Os candidatos Alberto Fernández e Mauricio Macri: a difícil escolha entre seguir com as políticas atuais e voltar para o kirchnerismo (Ronaldo Schemidt/AFP)
Da Redação
Publicado em 24 de outubro de 2019 às 05h30.
Última atualização em 27 de outubro de 2019 às 22h44.
Em qualquer país democrático, as eleições costumam ser um momento de renovação e esperança para os eleitores. Na Argentina de 2019, no entanto, o sentimento é de resignação. O presidente Mauricio Macri, que não conseguiu se reeleger, falhou em transformar a Argentina num país normal, e a economia se deteriorou durante seu mandato.
Agora, os argentinos veem-se diante da volta do kirchnerismo, representado pelo recém-eleito Alberto Fernández e sua vice, a ex-presidente Cristina Kirchner. Eles eram os favoritos a vencer a disputa já no primeiro turno, algo que se confirmou.
Endividada e em recessão, a Argentina mais se assemelha hoje a um “Titanic”, como descreveu recentemente Luis Rosales, um dos candidatos à Vice-Presidência. É um navio difícil de manobrar, que está em meio a uma tempestade e navega rumo à colisão com um iceberg. É nesse ambiente que o próximo presidente vai governar. Ele terá de lidar com uma recessão que já dura dois anos, uma inflação que passa dos 52% ao ano, uma pobreza crescente e a falta de confiança do setor privado.

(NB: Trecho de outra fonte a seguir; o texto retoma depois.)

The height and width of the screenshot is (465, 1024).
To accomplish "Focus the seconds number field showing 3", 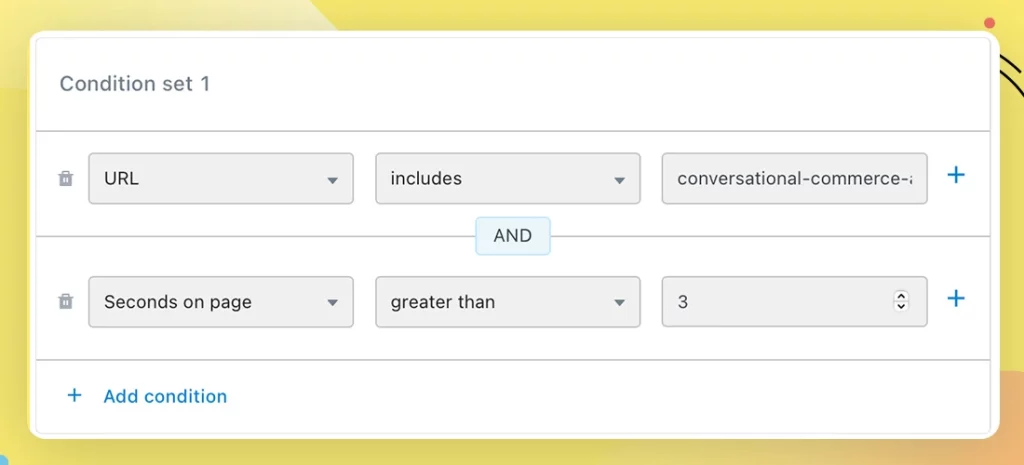I will [x=794, y=301].
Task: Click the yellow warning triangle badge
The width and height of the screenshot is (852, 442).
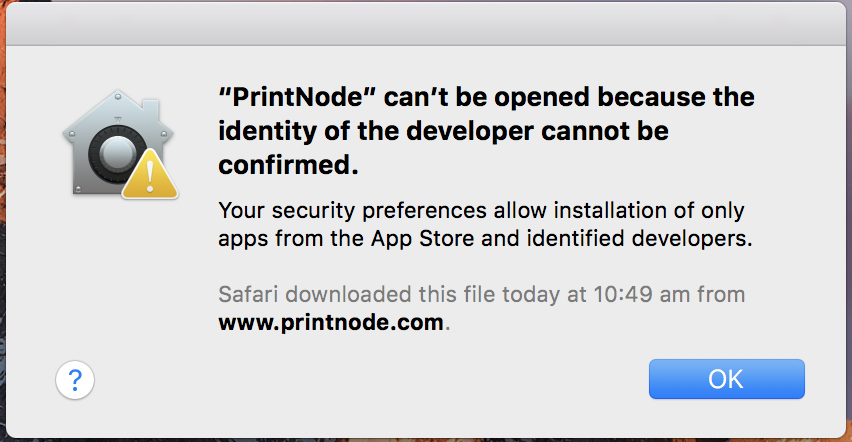Action: pos(150,175)
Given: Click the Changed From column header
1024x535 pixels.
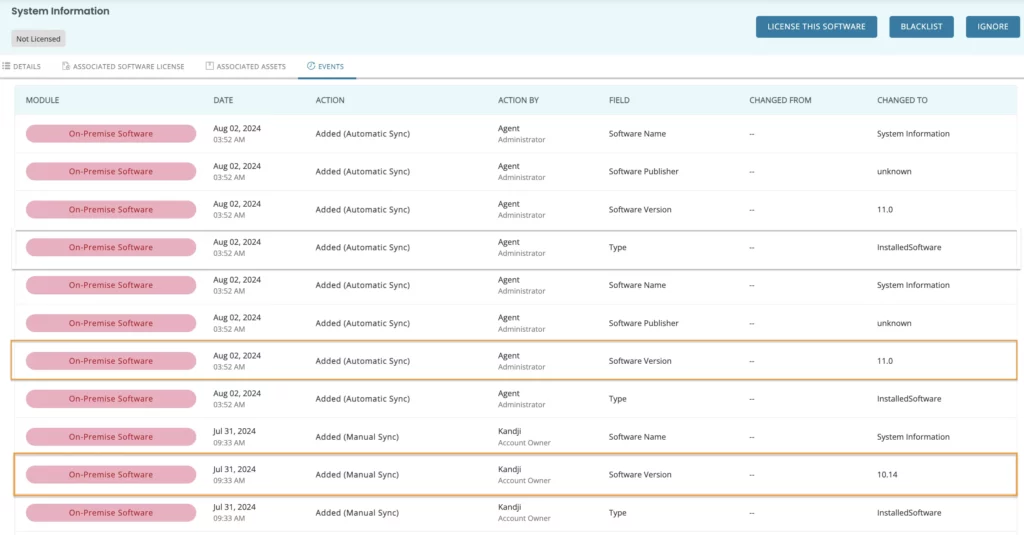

“O próximo presidente vai precisar de um plano coordenado, bem administrado e com consenso para podermos sair dessa condição tão preocupante”, diz o empresário Manuel Ribeiro, presidente das lojas Ribeiro, uma das redes de varejo mais antigas e importantes da Argentina, com 85 unidades. “Estamos vivendo a pior crise de nossa empresa, que tem quase 110 anos de história.”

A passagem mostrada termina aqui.